'I think I'm going to throw up.'
I am officially 21 years old. As my sister Amy said to me with big eyes on Friday night, "Ashley, this is your last birthday that you actually have something to look forward to!" I took this remark quite seriously. And then I said, "Actually, I'm quite looking forward to turning 25 so that I will be allowed to use a rental car - and come on! Who isn't excited to be 55 so they can get senior citizen discounts?" I think I won that argument, although I'm sure my dad would gladly hand over his AARP membership.I got to go home this weekend for the first time this semester! As soon as I walked through the door, I was pounced on by the resident darlings, who proudly showed me a sign they made that was hanging on the kitchen doorway - "Happy birthday, Ashley! We missed you!" Exhibit 1298739 of why I am obsessed with my family. My parents were out to dinner so to really get the party started, I decided that Sandra Marie should come in out of the cold. She was shivering on the back step, which was probably just to make us feel guilty, since she could have EASILY gone into the garage and laid down on her green flip chair. My mom is very anti-pets in the house (although God knows Lyndsey and Lexie have made various attempts to warm her up to it), but hey, I was the birthday girl and I had been gone a long time! When my mom and dad walked through the door, my mom eyes got big and she said, "ASHLEY!" and then she saw the blond mass wagging her tail excitedly behind me, and my moms's smile drooped a little and she said, "And.... Sandy."
My family - sans Kevin, who was at a friend's house - went out to dinner at the Olive Garden on Saturday. As we were waiting for a table, I warned my parents that they were NOT to mention my birthday, and they agreed. When we were seated, our waitress took one look at Lyndsey's 1980s not-retro-in-a-cool-way red velvet dress and cooed, "So what's the special occasion?" And my mom replied, "We're not allowed to say." Which, of course, gave Scott liberty to announce that it was my 21st birthday. Fabulous. As she walked away with this newfound knowledge, I made my parents swear not to give her a tip if all the waiters sang to me.
Dinner progressed relatively smoothly. We had gotten near the end of the meal when Lexie - two breadsticks, an entire cheese pizza, and some of Julie's spaghetti later - announced that she thought she was going to throw up. We all groaned loudly, as this is never a good sign. Then, with our jaws slightly agape, we watched as this 50-pound child proceeded to wiggle another breadstick out of the basket, dunk it in her spaghetti sauce, and take a huge bite. "Alexis," I said, patronizingly. "You just said you were going to throw up. Why are you still eating?" She took another big bite and smiled. "'Cause Mom always gives me Sprite when I'm sick!" My parents gave each other a Look.
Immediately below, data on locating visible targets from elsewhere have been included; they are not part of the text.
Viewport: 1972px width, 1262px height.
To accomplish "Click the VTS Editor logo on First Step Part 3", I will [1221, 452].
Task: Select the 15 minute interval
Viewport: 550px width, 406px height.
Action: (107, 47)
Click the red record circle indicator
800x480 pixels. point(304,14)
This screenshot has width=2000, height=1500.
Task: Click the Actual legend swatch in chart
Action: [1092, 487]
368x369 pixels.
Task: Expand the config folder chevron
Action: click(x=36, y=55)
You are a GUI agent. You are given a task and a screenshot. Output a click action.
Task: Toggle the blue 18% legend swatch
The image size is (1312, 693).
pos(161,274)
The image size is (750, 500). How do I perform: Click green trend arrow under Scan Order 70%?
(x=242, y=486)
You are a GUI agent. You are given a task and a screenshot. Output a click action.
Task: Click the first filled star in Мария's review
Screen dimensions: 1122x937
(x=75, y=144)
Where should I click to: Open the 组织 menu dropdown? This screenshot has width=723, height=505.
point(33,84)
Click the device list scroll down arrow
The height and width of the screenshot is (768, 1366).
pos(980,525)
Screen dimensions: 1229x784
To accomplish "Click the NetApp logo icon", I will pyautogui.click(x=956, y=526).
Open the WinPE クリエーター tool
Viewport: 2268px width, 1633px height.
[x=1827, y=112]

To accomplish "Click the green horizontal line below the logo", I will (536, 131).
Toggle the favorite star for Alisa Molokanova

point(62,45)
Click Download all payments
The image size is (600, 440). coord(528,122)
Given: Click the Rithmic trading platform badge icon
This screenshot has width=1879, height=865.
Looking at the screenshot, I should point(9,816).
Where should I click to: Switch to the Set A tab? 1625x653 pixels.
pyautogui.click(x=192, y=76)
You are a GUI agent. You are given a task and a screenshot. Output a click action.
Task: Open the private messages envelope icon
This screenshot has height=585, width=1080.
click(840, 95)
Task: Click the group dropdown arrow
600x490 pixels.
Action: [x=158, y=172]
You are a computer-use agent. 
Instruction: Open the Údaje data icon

A few minutes later, the demon waitress returns with a blazing chocolate cake and a handful of singing waiters. I wanted to pummel her. "Your face is so red!" she squealed, after everyone finished clapping. She was incredulous that I didn't want a glass of wine with my meal. "Man, when it came time for my 21st birthday, I couldn't get enough of the stuff! I had to go into the military to get it out of my system." Reason 1298371293 why I don't drink - I don't want to turn out like you.
My mom told me that she went to Lexie's classroom for her Valentine's Day party. The kids had been assigned to decorate big red hearts with the someone or something in their life that they loved best, so my mom went out in the hallway to search for Lexie's. She saw a few, "I love my dad!' and 'I love my mom!' and even 'I love my dog!' so she figured - obviously - that Lexie's would have something to do with a cat. WHICH cat was more of an appropriate question - Missy, may she rest in peace? Fuzzy? McKinley? So she was quite surprised when she finally came to Lexie's heart, which read, "I love my sister, Ashley."
That kind of makes up for all of the times she stuffed an entire package of my gum in her mouth, or hid my cell phone under the couch, or took all of the tags off my Beanie Babies, or just basically destroyed all semblance of tranquilty of our home.
That night, as I was getting ready for bed, I opened my shower door to grab a tube of facial cleanser to find that my shampoo had been replaced by a bottle of Bud Light. Upon further inspection, I found a second Bud Light bottle tucked neatly under my sheets, its neck resting on my pillow.
Thank you, Scott.
What a great birthday.
3 comments:
wow thomas...your brother gave you two of the best gifts possible...lol. Well, I am glad that you had a great weekend home. Next time you better be going to dinner with me and ty.
aww! your family is so cute! this entry makes me feel torn between the life of a high-power-starbucks-drinking-never-sleeping-investment banking career and a life with 8 kids. :-) which one will it be?
you should be so proud that the thought of having a big family has never in my life crossed my mind!